The 1989–90 season was Sport Lisboa e Benfica's 86th season in existence and the club's 56th consecutive season in the top flight of Portuguese football, covering the period from 1 July 1989 to 30 June 1990. Benfica competed domestically in the Primeira Divisão, the Taça de Portugal and the Supertaça, and participated in the European Cup after winning the previous league.

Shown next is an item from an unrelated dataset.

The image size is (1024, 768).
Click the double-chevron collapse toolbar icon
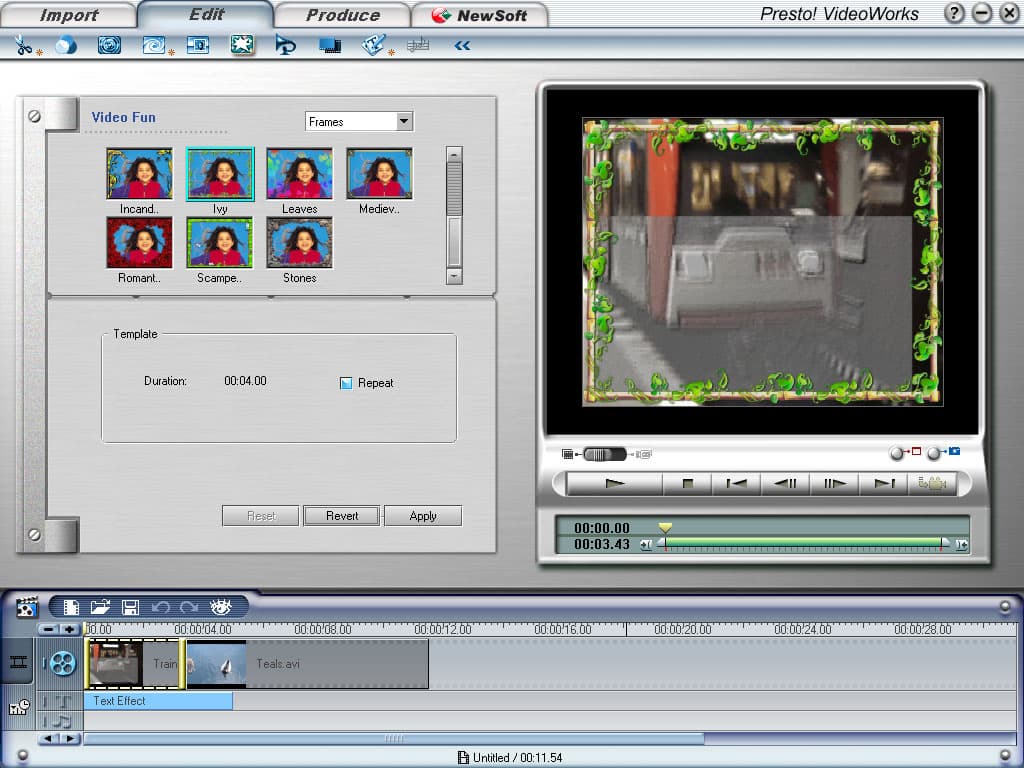coord(462,45)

After only winning the Primeira Divisão, Benfica disputed the Supertaça, winning it for the third time. The league campaign was another controversial battle with Porto, who finished four points ahead of Benfica. Magnusson won the Bola de Prata. With attentions set on the European Cup, Benfica reached the final after defeating Marseille in the semi-finals. In the seventh European Cup Final, Benfica lost for a fifth time, prolonging Guttmann's curse.

Season summary
The new season saw the arrival of Sven-Göran Eriksson for a second term. After Benfica won the 1988–89 Primeira Divisão on 7 May 1989, Eriksson confirmed that he would take over Toni's job only three days later. In the transfer window, Benfica lost Shéu and Mozer, with the first retiring and the latter moving abroad. To replace him, the club hired Brazilian defender Aldair and Swedish midfielder Jonas Thern. Eriksson started working on 28 July with Benfica travelling to Netherlands the following day for a two-week tour. They competed in the Rotterdam Tournament in early August and had their  presentation game against Spartak Moscow on the 15. They then won the Trofeo Cidade de Vigo and had a late friendly with Varzim, postponing the league opening game.

Benfica's league campaign was again a clash with Porto. The season was notable by the constant controversy surrounding referees and the battle for control of the Portuguese Football Federation. The crucial Clássico on 11 March 1990 ended with a draw, keeping Porto with a three-point lead, nearly closing the title race. Benfica was nonetheless, entirely focused on the European Cup, as Eriksson admitted that winning another European title was a target of President João Santos. Eriksson led the team through easy wins against Derry City and Budapest Honvéd. The quarter-final matches with Dnipro Dnipropetrovsk fell within a busy schedule, but despite that, Benfica flew past the Ukrainian with three-nil win.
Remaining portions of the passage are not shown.